Attribute 7: Protected Disclosures
A policy should clearly indicate that management encourages people to come forward and report instances of fraud and corruption. Legislative provisions for disclosure protection provide minimum standards in this area. To be truly effective, measures will need to positively encourage fraud reporting whilst also addressing protection against recrimination; the prevention of false and mischievous reports; and appropriate behaviour by complainants in pursuing a complaint.
Attribute 8: External Notification
Each agency needs to develop a clear formal policy and detailed procedures for the reporting of fraud and corrupt conduct to relevant external authorities. Fraud is a criminal act. The Police and the ICAC must be advised. Other bodies may also be relevant in particular situations and should be defined as part of the agency's overall policy.
Attribute 9: Investigation Standards
Appropriate procedures and guidance should be provided to both operational and internal investigating staff to avoid any uncertainty or confusion as to how any matter should proceed and be handled.

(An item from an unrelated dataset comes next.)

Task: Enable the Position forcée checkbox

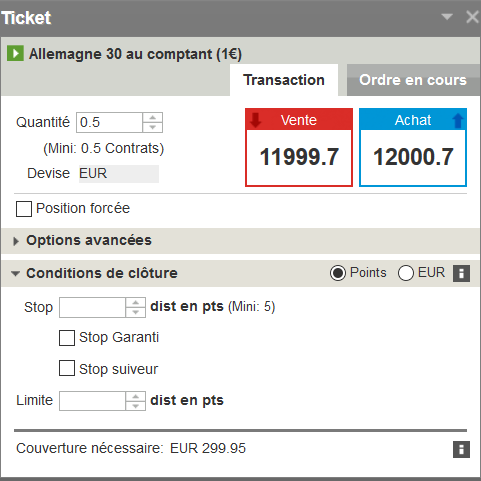Action: (x=24, y=209)
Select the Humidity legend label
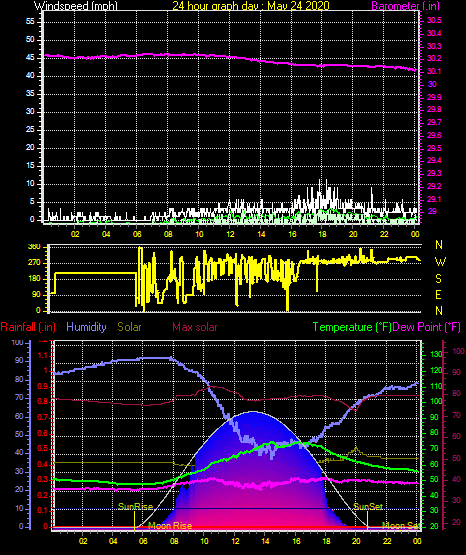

Particular care needs to be taken to ensure that competent fraud handling and investigation procedures are implemented. This is particularly important at the preliminary stages so as not to prejudice or hinder further investigation. Staff training may be required, possibly including specialist training for selected staff.
Attribute 10: Conduct and Disciplinary Standards
A clear message needs to be received by all employees that fraud will not be tolerated and that perpetrators will face disciplinary action. Codes of conduct provide a starting point only in this regard, and a range of further actions may be considered necessary to achieve an effective result.
The preceding outline can be put to use in a variety of ways.
It will assist chief and senior executives in performing any executive level review of fraud control material presented to them. It
will also assist them in directing relevant questions on fraud control to line managers and to those officers given functional
responsibilities for fraud control within the agency.
The outline can also be used with good effect by both internal review staff and line managers themselves to perform a quick
overview-type review or "gap analysis" to gauge the adequacy of existing fraud control measures in place.
A high level review of this sort should be undertaken initially to determine where greatest effort may need to be directed in the
first instance to put this Guide into operation within the agency.
How the Model Works (and how to use it)
The model is two dimensional. In order to develop an effective fraud control strategy an agency will firstly need to give
detailed consideration across the full spectrum of its nine substantive attributes (i.e. attributes 2 to 10). This can be referred to
as the "breadth" dimension.
After consideration, it could be that an agency would regard certain attributes as wholly irrelevant to them and not requiring
any action. Whilst research indicates that this is unlikely, it is a possibility. So long as an agency could demonstrate that it had
adequately considered the matter prior to its rejection then there should be no cause for criticism.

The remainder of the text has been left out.